→ Task to carry out
Exactly as they appear, write the lines from the one containing "Click the 关闭窗口 button" to the final line of the entries, leaving pictures out.

(Pixel coordinate grounding data)
━━━━━━━━━━━━━━━━

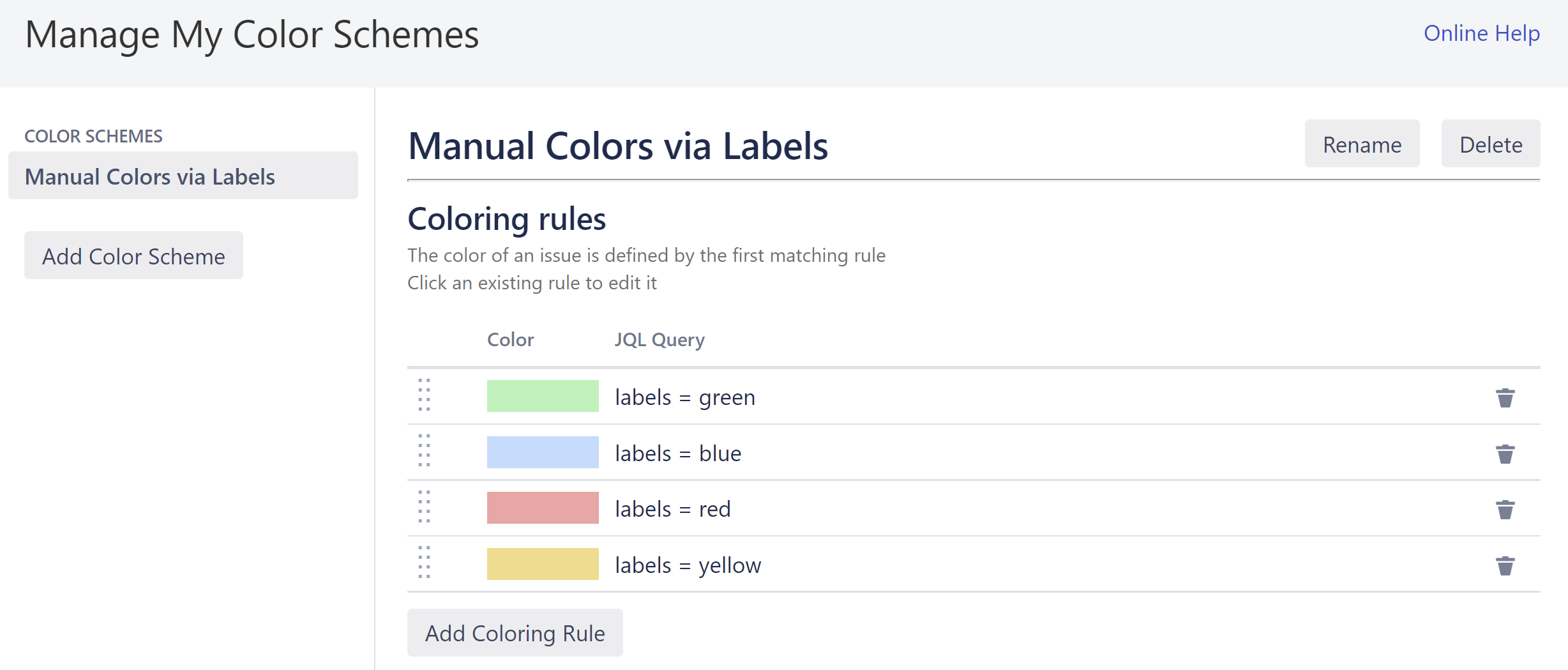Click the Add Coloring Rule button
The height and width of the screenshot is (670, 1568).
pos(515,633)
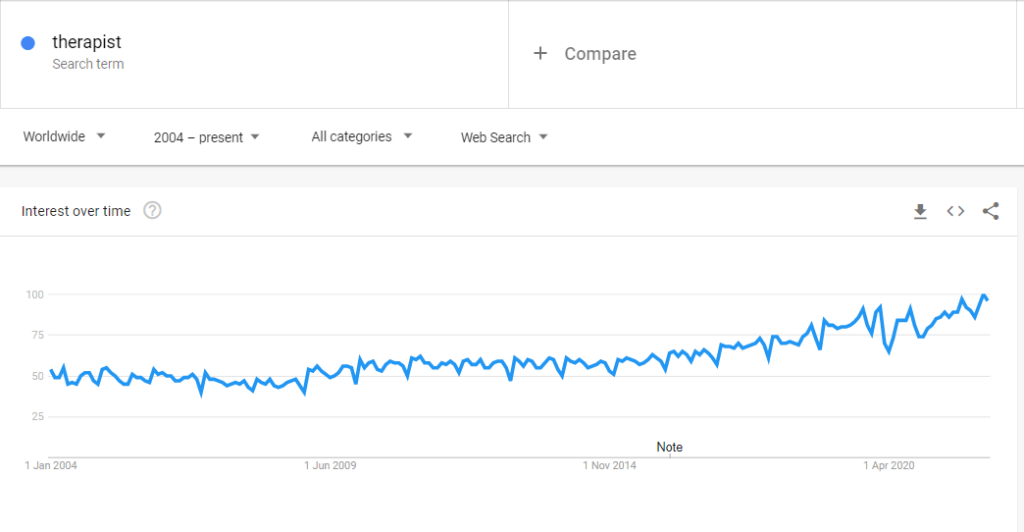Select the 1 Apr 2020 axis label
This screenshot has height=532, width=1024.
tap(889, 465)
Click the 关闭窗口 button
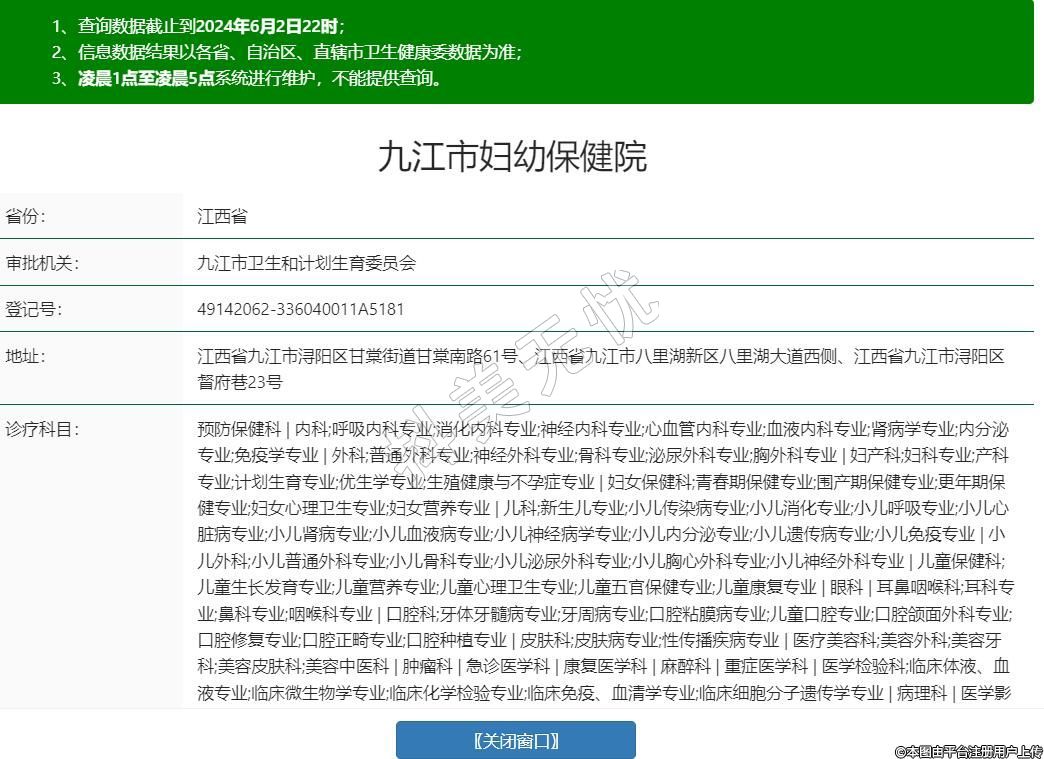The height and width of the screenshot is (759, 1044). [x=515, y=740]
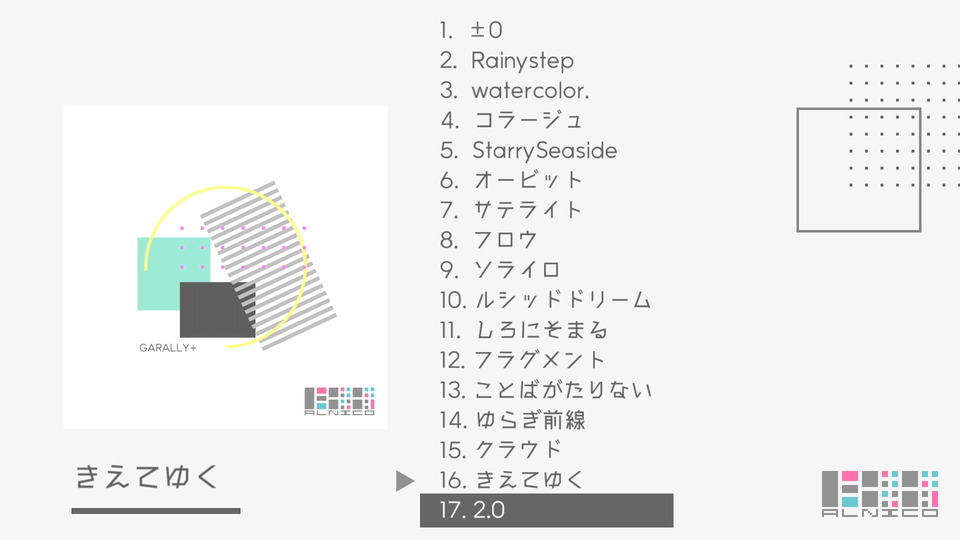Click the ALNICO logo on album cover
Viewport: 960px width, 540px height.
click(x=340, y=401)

━━━━━━━━━━━━━━━━

→ Solution for this exercise
Click the 关闭窗口 button
The height and width of the screenshot is (759, 1044). [x=515, y=740]
Click the ALNICO logo on album cover
Viewport: 960px width, 540px height.
click(x=340, y=401)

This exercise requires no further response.